(Text block Opens)

Traditional Hindu mythology features matriarchal power in a central role, reflected in the powerful presence of the Mother goddess, who is diversely called Annapurna, Durga, Parvati, Mahadevi, Shakti, Kali or Mahakali. As Annapurna, she is the provisioner of food and nurturance; as Durga she destroys asuric or demonic elements that cannot be dealt by male gods; as Kali, in her dark mode, she is the erratic, fickle, chastening mother, associated with death and destruction as well as grace and rejuvenation. As Shakti or Mahadevi, known by the common name "Devi" (from the Sanskrit root "to shine"), she is the life-giving, generative power of the universe.

In Hinduism, Saraswati, Lakshmi, Radha, Parvati, Durga and other goddesses represents both the feminine aspect and the shakti (power) of the supreme being known as the Brahman. The divine mother goddess, manifests herself in various forms, representing the universal creative force. She becomes Mother Nature (Mula Prakriti), who gives birth to all life forms and nourishes them through her body. Ultimately she re-absorbs all life forms back into herself, or "devours" them to sustain herself as the power of death feeding on life to produce new life. She also gives rise to Maya (the illusory world) and to prakriti, the force that galvanizes the divine ground of existence into self-projection as the cosmos.

(Text block Closes)
(Information Opens)

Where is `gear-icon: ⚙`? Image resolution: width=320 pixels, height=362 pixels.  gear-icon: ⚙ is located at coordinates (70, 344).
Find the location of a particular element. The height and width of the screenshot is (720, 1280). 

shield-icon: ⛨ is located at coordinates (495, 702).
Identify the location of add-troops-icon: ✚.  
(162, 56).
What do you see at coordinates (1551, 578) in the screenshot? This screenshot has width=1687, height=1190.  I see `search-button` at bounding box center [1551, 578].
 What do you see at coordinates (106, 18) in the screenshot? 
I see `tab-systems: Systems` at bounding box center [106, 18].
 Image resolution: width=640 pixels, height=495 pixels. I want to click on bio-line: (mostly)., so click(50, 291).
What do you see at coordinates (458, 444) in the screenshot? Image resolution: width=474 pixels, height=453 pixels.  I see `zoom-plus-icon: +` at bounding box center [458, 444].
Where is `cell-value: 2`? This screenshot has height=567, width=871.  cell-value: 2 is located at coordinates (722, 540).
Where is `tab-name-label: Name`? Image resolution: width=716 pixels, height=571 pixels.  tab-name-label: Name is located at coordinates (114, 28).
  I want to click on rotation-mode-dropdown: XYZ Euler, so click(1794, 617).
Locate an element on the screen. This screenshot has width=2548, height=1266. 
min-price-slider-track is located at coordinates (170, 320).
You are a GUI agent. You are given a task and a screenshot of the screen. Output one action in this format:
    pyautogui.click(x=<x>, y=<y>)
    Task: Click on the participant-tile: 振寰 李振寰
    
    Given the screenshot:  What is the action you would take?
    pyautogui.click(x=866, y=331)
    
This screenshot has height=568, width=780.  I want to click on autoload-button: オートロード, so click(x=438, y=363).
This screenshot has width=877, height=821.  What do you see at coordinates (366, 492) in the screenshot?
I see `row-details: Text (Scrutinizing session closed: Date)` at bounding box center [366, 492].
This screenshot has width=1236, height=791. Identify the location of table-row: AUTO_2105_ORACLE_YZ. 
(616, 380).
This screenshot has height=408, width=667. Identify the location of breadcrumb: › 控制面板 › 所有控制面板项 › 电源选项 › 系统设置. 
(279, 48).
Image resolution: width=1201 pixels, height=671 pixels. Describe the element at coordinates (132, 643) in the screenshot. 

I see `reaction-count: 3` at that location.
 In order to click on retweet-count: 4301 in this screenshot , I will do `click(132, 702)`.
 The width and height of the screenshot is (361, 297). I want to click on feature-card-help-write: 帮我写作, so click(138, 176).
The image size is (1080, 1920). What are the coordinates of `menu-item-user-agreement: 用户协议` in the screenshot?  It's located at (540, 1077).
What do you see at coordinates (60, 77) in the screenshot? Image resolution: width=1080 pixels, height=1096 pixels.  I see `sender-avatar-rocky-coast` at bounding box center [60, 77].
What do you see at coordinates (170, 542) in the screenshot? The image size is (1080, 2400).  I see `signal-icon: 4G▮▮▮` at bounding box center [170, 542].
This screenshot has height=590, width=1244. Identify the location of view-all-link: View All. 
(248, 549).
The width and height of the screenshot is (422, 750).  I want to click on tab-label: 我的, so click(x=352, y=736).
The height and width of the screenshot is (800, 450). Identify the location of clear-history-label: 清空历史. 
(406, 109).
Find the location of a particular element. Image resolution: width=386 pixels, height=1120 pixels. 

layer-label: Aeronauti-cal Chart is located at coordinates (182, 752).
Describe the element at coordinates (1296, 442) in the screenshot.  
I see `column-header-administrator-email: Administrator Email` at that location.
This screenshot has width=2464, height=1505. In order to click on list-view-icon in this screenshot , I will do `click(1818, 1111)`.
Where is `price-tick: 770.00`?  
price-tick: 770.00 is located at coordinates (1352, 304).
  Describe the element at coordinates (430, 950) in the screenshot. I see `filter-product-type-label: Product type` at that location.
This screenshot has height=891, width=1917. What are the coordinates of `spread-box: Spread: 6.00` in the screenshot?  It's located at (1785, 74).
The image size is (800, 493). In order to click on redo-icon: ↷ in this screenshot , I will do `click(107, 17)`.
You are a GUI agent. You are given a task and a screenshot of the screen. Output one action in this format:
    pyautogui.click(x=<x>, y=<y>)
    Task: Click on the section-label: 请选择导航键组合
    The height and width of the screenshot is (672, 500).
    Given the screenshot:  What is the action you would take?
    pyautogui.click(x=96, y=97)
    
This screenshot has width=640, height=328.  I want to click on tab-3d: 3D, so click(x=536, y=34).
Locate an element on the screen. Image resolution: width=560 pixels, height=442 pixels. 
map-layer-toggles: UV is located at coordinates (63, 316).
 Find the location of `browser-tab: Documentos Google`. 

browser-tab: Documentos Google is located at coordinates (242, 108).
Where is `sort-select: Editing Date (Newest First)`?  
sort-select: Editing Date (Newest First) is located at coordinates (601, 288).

(Information Closes)

### Work to complete
a: In the passage on the Hindu mother goddess, which Sanskrit root is the common name "Devi" said to come from?
b: In the passage on the Hindu mother goddess, list every name given for the Mother goddess in the sentence beginning "Traditional Hindu mythology features matriarchal power."
Nothing in the listing matters for this work.

### Answers to this exercise
a: It comes from the Sanskrit root "to shine."

b: Annapurna, Durga, Parvati, Mahadevi, Shakti, Kali, Mahakali